==== Source records

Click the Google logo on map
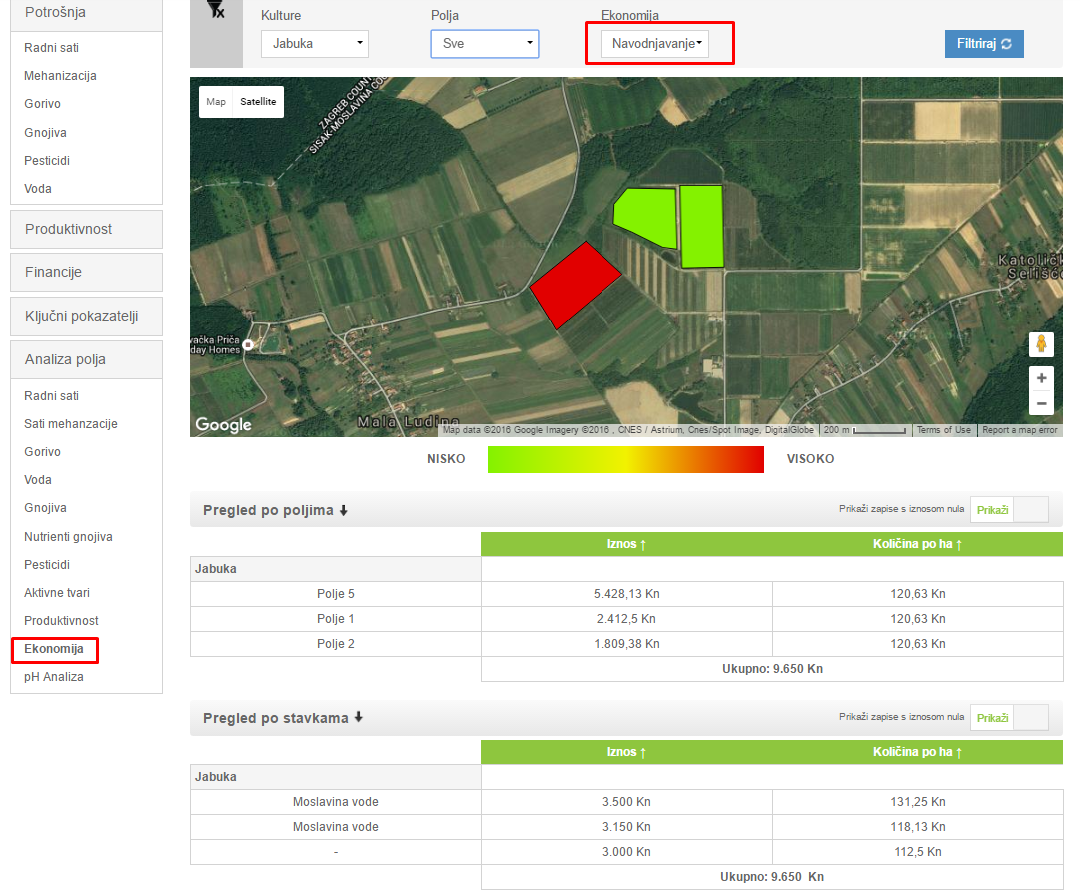tap(223, 425)
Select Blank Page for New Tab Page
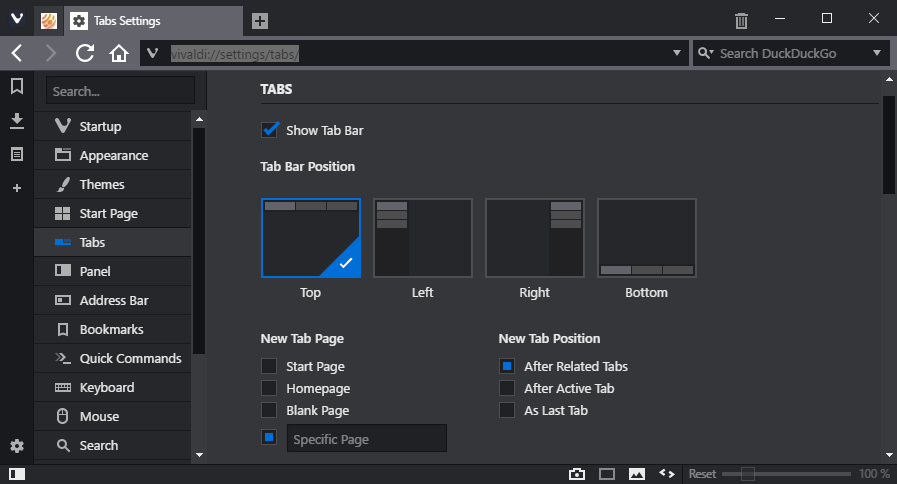The height and width of the screenshot is (484, 897). (x=269, y=410)
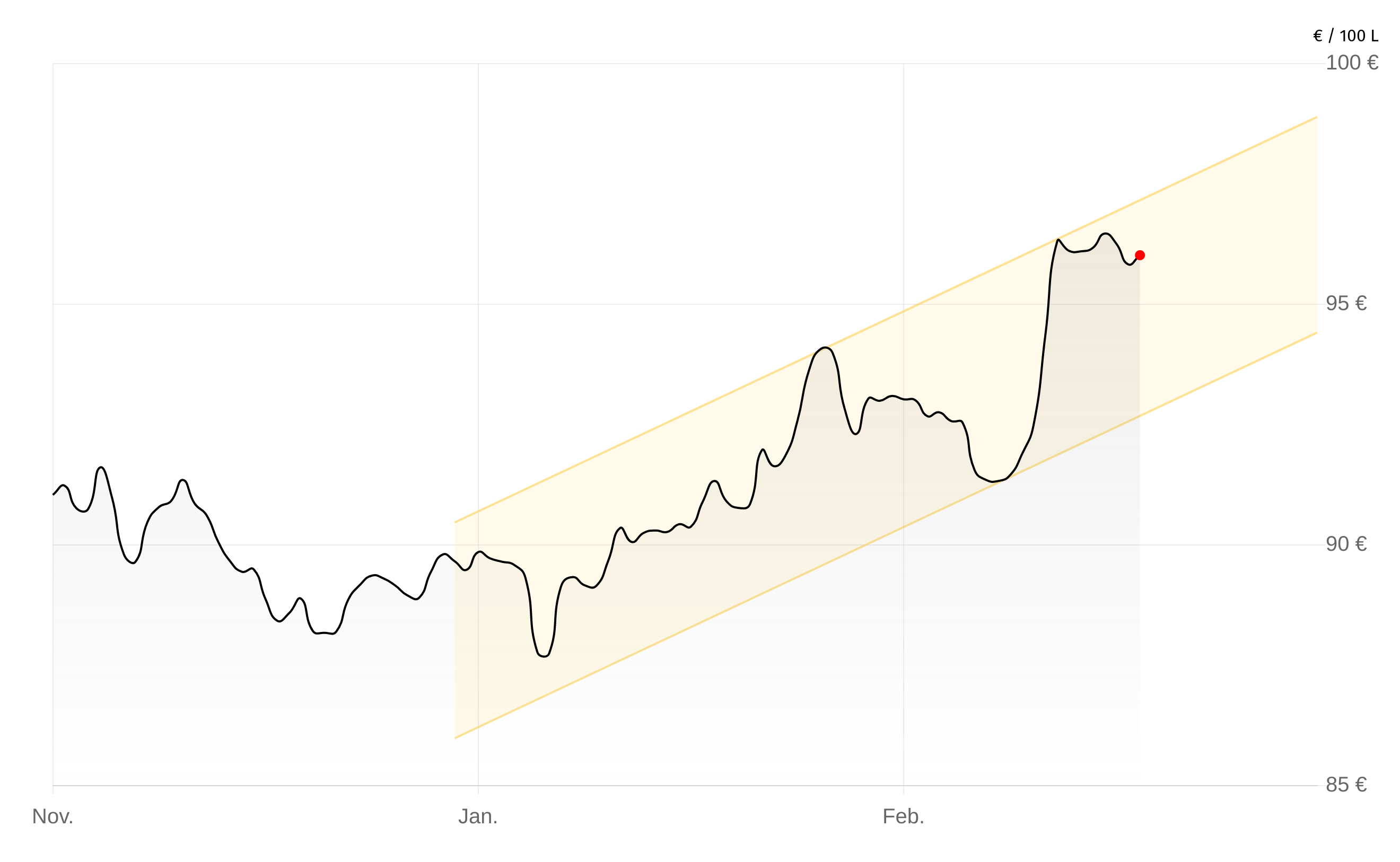Click the "85 €" y-axis label
Screen dimensions: 1400x862
coord(1346,785)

========

• _Assigned task_
Your task is to set down each line above verbatim while excluding the pictures.

• _Solution to this problem_
Click the Google logo on map
tap(223, 425)
Select Blank Page for New Tab Page
The height and width of the screenshot is (484, 897). (x=269, y=410)
Click the "85 €" y-axis label
Screen dimensions: 1400x862
coord(1346,785)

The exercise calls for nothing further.